Package com.inet.html

Class InetHtmlParser

java.lang.Object
com.inet.html.InetHtmlParser

public class InetHtmlParser extends Object
The HTML parser of JWebEngine. This parser can be configured by setting the configuration of the document the parser operates on. It is not recommended to call the parser directly since the modification of the document requires a write lock.
  • Field Details

    • TABLE_STRUCT_TAGS

      public static final Set<HTML.Tag> TABLE_STRUCT_TAGS
      A Set with all HTML.Tags which are used in a table structure
  • Constructor Details

    • InetHtmlParser

      public InetHtmlParser()
  • Method Details

    • setMaximumStackSize

      public static void setMaximumStackSize(int size)
      Sets the maximum HTML element stack size. If the parser encounters an element which is deeper in the DOM tree, the element itself will be ignored, only it's textual content and monolithic elements will be parsed.

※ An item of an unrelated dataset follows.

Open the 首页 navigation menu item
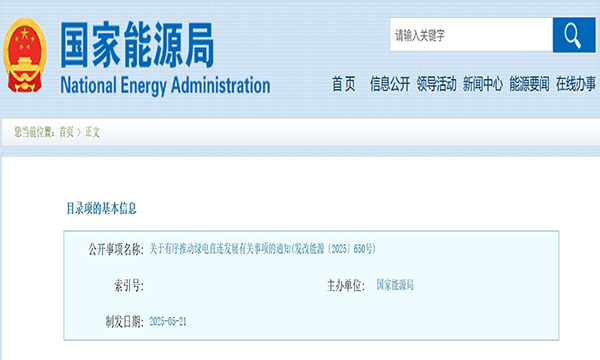This screenshot has height=360, width=600. click(x=343, y=84)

This option can be used to adjust the tradeof between accuracy and stability.
      Default: 200
      Parameters:
      size - the stack size, is ensured to be at least 2 to cover HTML and BODY element
      Since:
      1.07
    • parse

      public void parse(Reader in, InetHtmlDocument doc, AbstractDocument.BranchElement root, int insertOffset, com.inet.html.InetHtmlDocument.EventList eventList, boolean allowSpaces, Object sourceID) throws IOException, BadLocationException
      Parses the input with this parser and add the content to the document.
      Parameters:
      in - The reader to get the content from
      doc - The document, to insert the content
      root - The root element, where to insert the content, must not be null
      insertOffset - where to insert the content
      eventList - optional event list to place the events for the parsing process
      allowSpaces - if true, whitespaces are allowed as singular content (may be import for inserts)
      sourceID - an optional object to identify the source of the content
      Throws:
      IOException - thrown by the reader
      BadLocationException - thrown, if the offset is not within the documents content
      Since:
      1.05
    • isMonolithic

      protected static boolean isMonolithic(Element elem)
      Test if this element is a compact object that has no end tag like IMG. This means this element has no children and the content length 1.
      Parameters:
      elem - the current element
      Returns:
      true if the element is monolithic
      Since:
      1.05
    • getContentOffsets

      public int[] getContentOffsets()
      Returns the start and end offset of the relevant content of the recent parse operation
      Returns:
      the [start,end] offset or null, if there were no fragment borders
      Since:
      1.07